Part of that work carried out by al-Tūsī while at Alamūt was the defense of the institution of the imān and practice of taʻlim, one of critical importance to Shī‘a thought in general but of particular importance to the Nizāri Ismāʿīlīs who are sometimes termed “esoteric Shī‘a” because of their emphasis of bāṭin over zāhir. These two terms are applied to the “inner” and “outer” meaning of the Qur’ān within the field of Qur’ānic exegesis. Bāṭin indicates the esoteric meaning of a text while ẓāhir indicates the exoteric.1 The idea here is that there are “hidden meanings” in the text that can only be revealed to either an intellectual elite who can ferret out such hidden meanings, or perhaps more commonly, to the initiate who is guided to understand the meaning through a teacher or spiritual guide, the muʻallim. These individuals knowledge ultimately rests on supraknowledgeable guides, or khawass, who are the sole legitimate source of tawīl, one of the tools of Qur’ānic interpretation and exegesis (tafsīr) in which the meaning and implications of a word meaning is explained. So while the Qur’ān was available to anyone who could comprehend Arabic, the Ismāʿīlīs believed that its meaning was, however, obscured except to the khawass and hence in seeking to understand the hidden meaning of the text, the bāṭin, seekers had to be initiated into the cult of the Ismāʿīlīs and obtain a knowledgeable spiritual guide.

There is an incredible amount of work that goes into every second of a video like this: average development of online learning materials is 1 hour to 1 minute of instruction, which is about right--at least two days to make one 15 minute video, and I'd say 3 days to make a 20 minute one.  Anyway, things will be easier when I can get in front of the camera and talk a little bit without doing just visuals.

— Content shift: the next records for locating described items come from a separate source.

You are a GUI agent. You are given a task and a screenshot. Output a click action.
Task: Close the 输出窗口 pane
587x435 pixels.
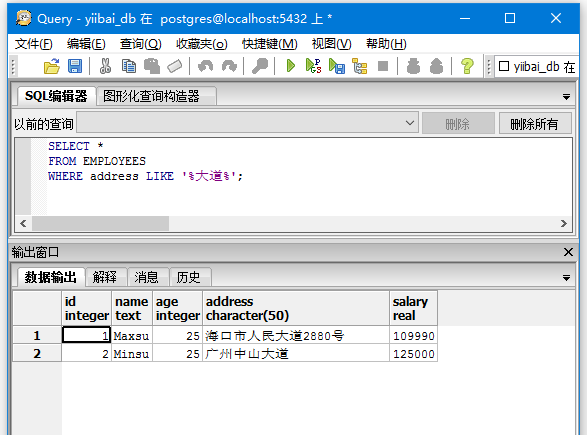(x=568, y=252)
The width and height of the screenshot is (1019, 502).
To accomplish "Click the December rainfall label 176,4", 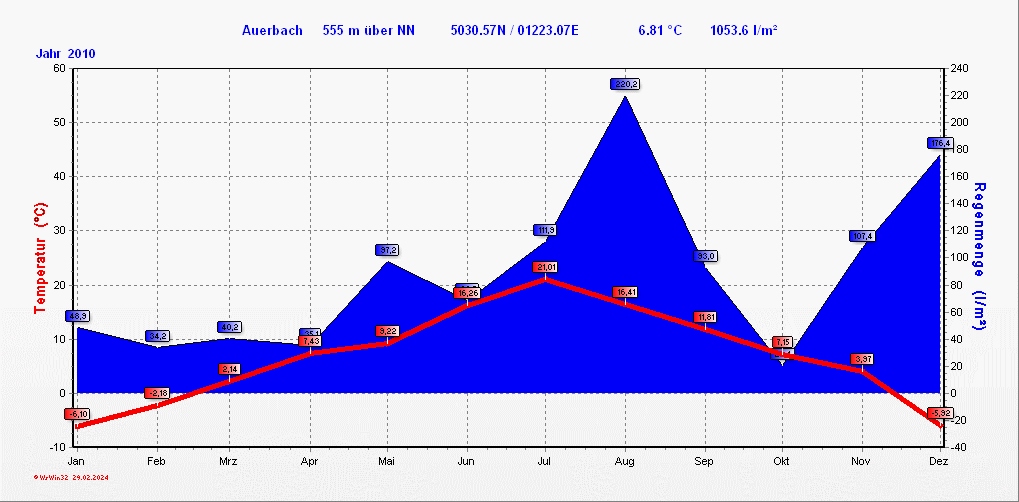I will click(x=939, y=143).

That will all come later, as well as a soundtrack that doesn't have the fan going in the background!  The rest of this cannot be completed until I am with Aaron.  He will be doing all of the filming for the parts where I am on screen and will increasingly help with the editing once he learns his way around the software some more.  

Anyway, it should be a fun set of summer projects, ones I can hopefully use in my own classes in the future, and also a great set of materials for my teaching portfolio.
video


The difference may also be classified as one between “true meaning” or figurative or metaphorical meaning and literal meaning.